George described three phases in that thinking. Before ChatGPT, after a16z had invested in OpenAI, there were moments when the firm thought model companies would be everything and application companies would disappear. Then the pendulum swung toward the idea that application companies would exist everywhere and model companies would become APIs. Now, George said, model companies are “legging their way up into the application” because applications are their largest path to stickiness.

The rule George emphasized for evaluating companies now is whether they are “in the token path.” That means being part of the flow of AI usage and spending rather than being a prior-generation software product adjacent to it. Buyers are already feeling cost pressure from AI, he said, and they will not keep increasing budgets for older software categories in the same way. Those budgets cannot cover the growth in AI costs. The money may have to come from higher prices businesses can charge or from restructuring labor costs.

The biggest unknown, George said, is the market structure of the model companies. If only a couple of companies remain at the frontier, token prices are likely to be higher. If five companies are at the frontier, prices are likely to be lower. Lower token prices would likely be better for the overall economy because they reduce the pressure to restructure labor as quickly.

George said the current number of frontier competitors is “smaller” than five, and there is significant inelasticity for frontier intelligence: customers want the best models and are willing to pay. But he also left open several unresolved questions. How much work can be done by previous-generation models? What role will open source play? How much can run locally? How much can be done with small models?

Clark added an international comparison from colleagues in China. He said leading Chinese LLMs appear to be about six months behind U.S. models in capability, but 10x cheaper. That raises an innovator’s dilemma: if a next-level-down model can do 80% of what the frontier model can do at 10% of the cost, it may capture meaningful demand over time as capabilities improve.

George said he has been surprised by how voracious demand remains for the absolute frontier. That may be because the market is not yet in the optimization phase. But he now expects optimization to arrive sooner than he would have thought. Per-token costs, like for like, are falling more than 10x year over year, he said, but demand for frontier tokens is exceeding that decline in dollar terms.

He also flagged model distillation as a key open question for open source. The large model companies do not want their models distilled, but George said it may cost on the order of 2% of a model’s pre-training cost to distill it. If that continues to hold and remains possible, it would bode well for open source. If not, the outlook is weaker.
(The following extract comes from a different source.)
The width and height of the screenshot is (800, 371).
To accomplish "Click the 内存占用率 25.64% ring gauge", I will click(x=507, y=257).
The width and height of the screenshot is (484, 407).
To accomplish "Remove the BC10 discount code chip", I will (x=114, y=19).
A low loss ratio would be the wrong sign for early-stage AI investing

Clark compared today’s AI investing environment to a dynamic he saw in 2021. Then, he said, emerging managers often led seed rounds, established firms marked them up six months later, and the loss ratio appeared close to zero. That is not how venture works. Historically, he said, VenCap’s early-stage funds have had about a 60% loss ratio, meaning 60% of deals do not return the invested capital. In AI over the past couple of years, he said, the loss ratio is not zero but is probably in single-digit percentages — and that is not sustainable.
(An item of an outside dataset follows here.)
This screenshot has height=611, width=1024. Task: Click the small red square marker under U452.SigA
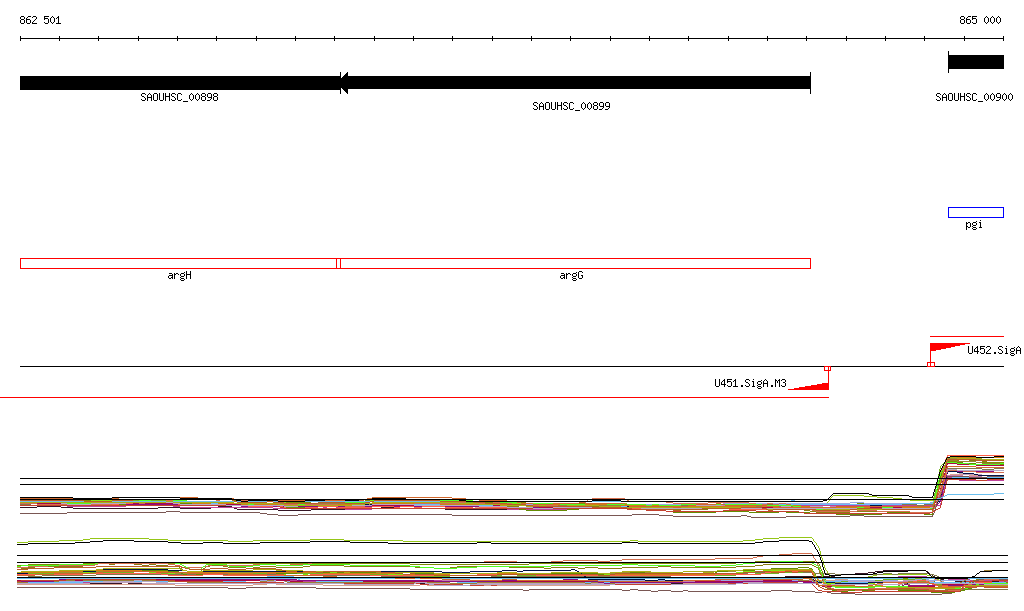point(931,364)
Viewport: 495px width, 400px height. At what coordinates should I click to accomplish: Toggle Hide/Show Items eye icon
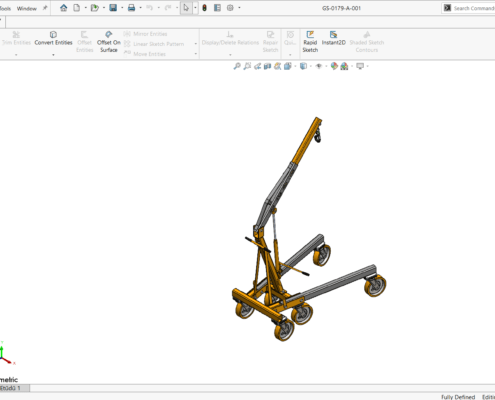(x=319, y=66)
George agreed with the premise and said a16z does not want to target a low loss ratio at the early stage. If the firm had a low loss ratio, it would mean it was not taking enough risk. He said a venture investor who prides himself on never losing money on a deal is not describing good venture performance; Clark joked that this is a private equity firm.

George described a16z’s early-stage philosophy as inherited from Chris Dixon: in any major space with multiple talented entrepreneurs, strong tailwinds, and a favorable view on the technology, the firm should try to back the best founders and the early market leaders. If the space works and the firm has backed the leader, that is excellent. If the space does not work but the firm backed the leader, that is acceptable and part of the business.
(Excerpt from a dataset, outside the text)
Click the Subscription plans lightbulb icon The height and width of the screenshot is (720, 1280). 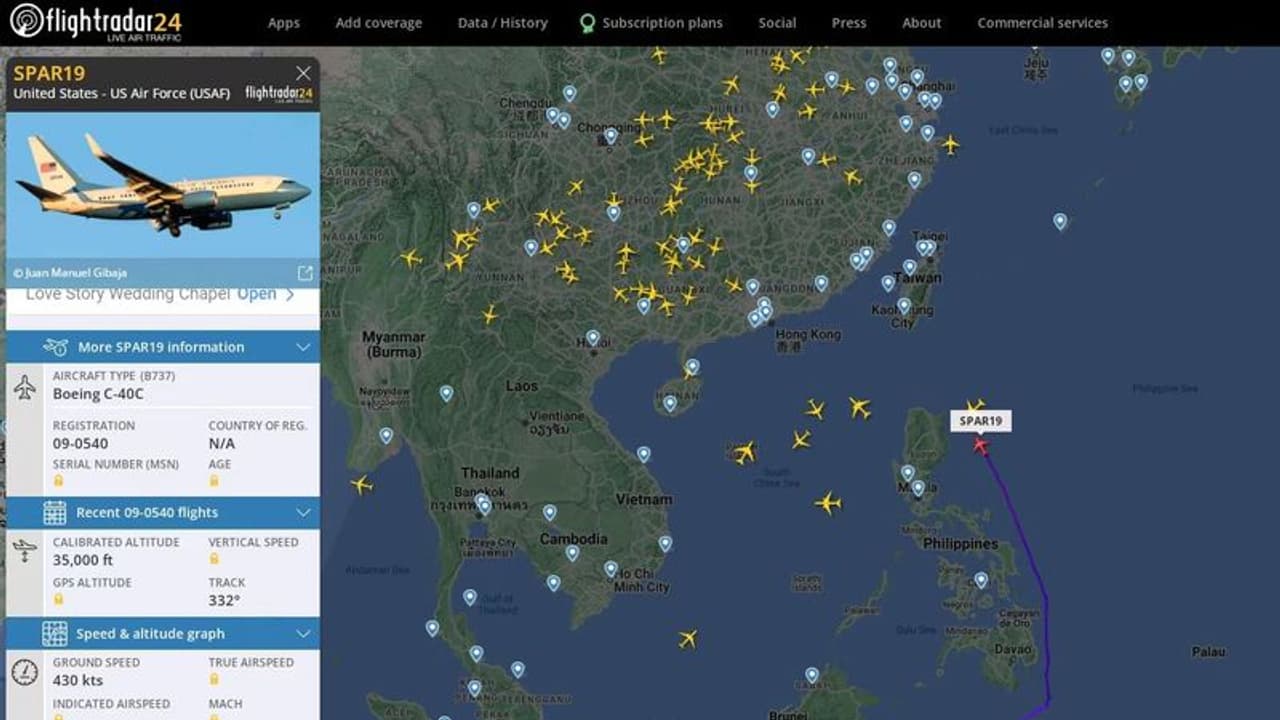[587, 23]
The failure case that matters, George said, is when the space works and the firm picked the wrong company. Those are the decisions a16z scrutinizes most closely.

This matters because AI valuations can be simultaneously too high in aggregate and too low for the eventual winners. Clark cited a UK Venture Capital Association conference survey in which 80% of attendees said AI valuations were too high and about 6% said too low. He thought that balance was roughly right: perhaps 80% of AI companies are overvalued because most will not work, while a small subset may be massively undervalued because they will become the leaders and compound far beyond current prices.

George said that is why a16z’s business must be centered on early stage. The firm needs to own the early investments in the companies that work, knowing many will not. At growth stage, the question becomes not just which companies to back, but how much to invest in a given company in a given situation. “Slugging percentage” is heavily discussed in venture, he said, but for a16z the sizing question is equally critical because of the risk dynamic Clark described.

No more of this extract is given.